SUCESSO FEITO EM CASA

Divulgação
BR6: CD doméstico do grupo carioca já foi lançado até no exterior

As gravações caseiras são território de amadores, mas também podem servir como plataforma para a fama. Foi o que aconteceu com o sexteto vocal carioca BR6. O grupo, especializado em música popular brasileira a capela – sem acompanhamento de instrumentos –, faz barulho há dois anos no mercado internacional com um CD produzido em casa. Tudo começou em 2001, quando o matemático Cylan Delgado, marido de uma das integrantes do BR6, Crismarie, resolveu fazer um curso de música digital para gravar as músicas do grupo. Na época, o sonho de produzir um CD num estúdio profissional era inviável: custaria 80 000 dólares.

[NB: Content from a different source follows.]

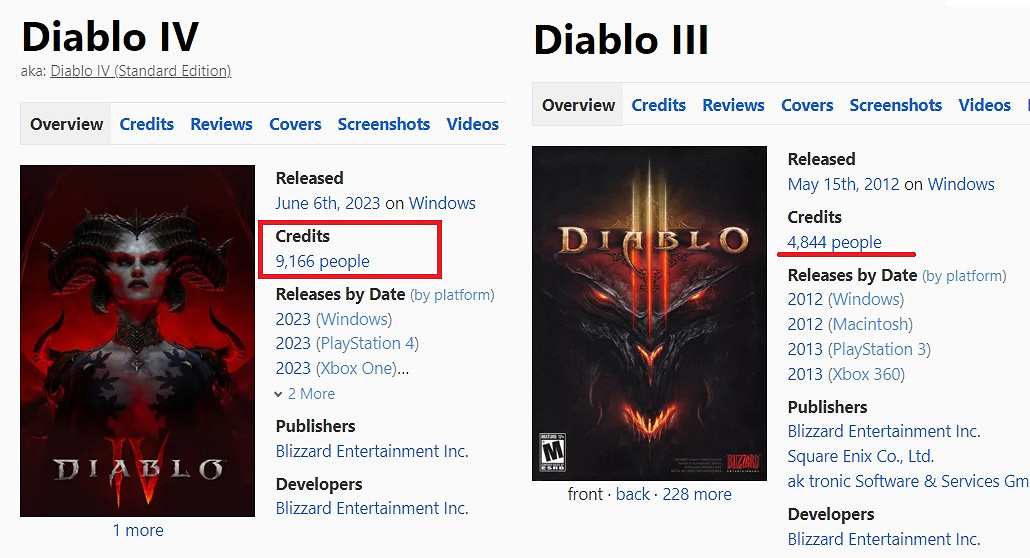Screen dimensions: 1030x558
Task: Open the '4,844 people' credits link
Action: point(834,242)
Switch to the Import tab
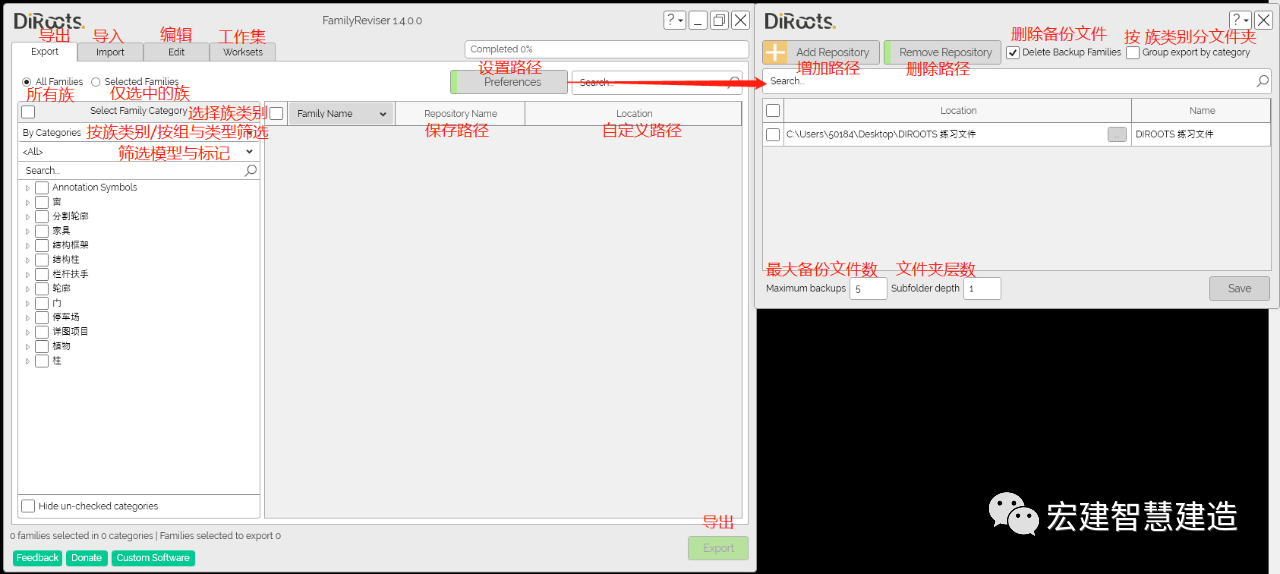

Depois de um ano de estudo, Cylan, que já tinha um PC e uma pequena mesa de som, comprou uma placa de áudio de 500 dólares e instalou o software Sonar. No caso da gravação de música a capela, os softwares musicais servem para mixar as vozes – ou seja, determinar o volume de cada uma delas – e corrigir imperfeições na emissão dos cantores. Em 2004, seu primeiro CD como produtor – Música Popular Brasileira a Capella – caiu nas graças da gravadora Biscoito Fino, a mesma de Chico Buarque e Maria Bethânia, que resolveu lançá-lo. O disco valeu ao sexteto uma recomendação ao Grammy por parte de um grupo de produtores americanos e hoje pode ser encontrado em lojas dos Estados Unidos, do Japão e da Argentina. Recentemente, Delgado fechou um contrato com uma gravadora americana para produzir um álbum em inglês. A produção, ele garante, será feita do mesmo jeito: em sua casa. Exigência do grupo.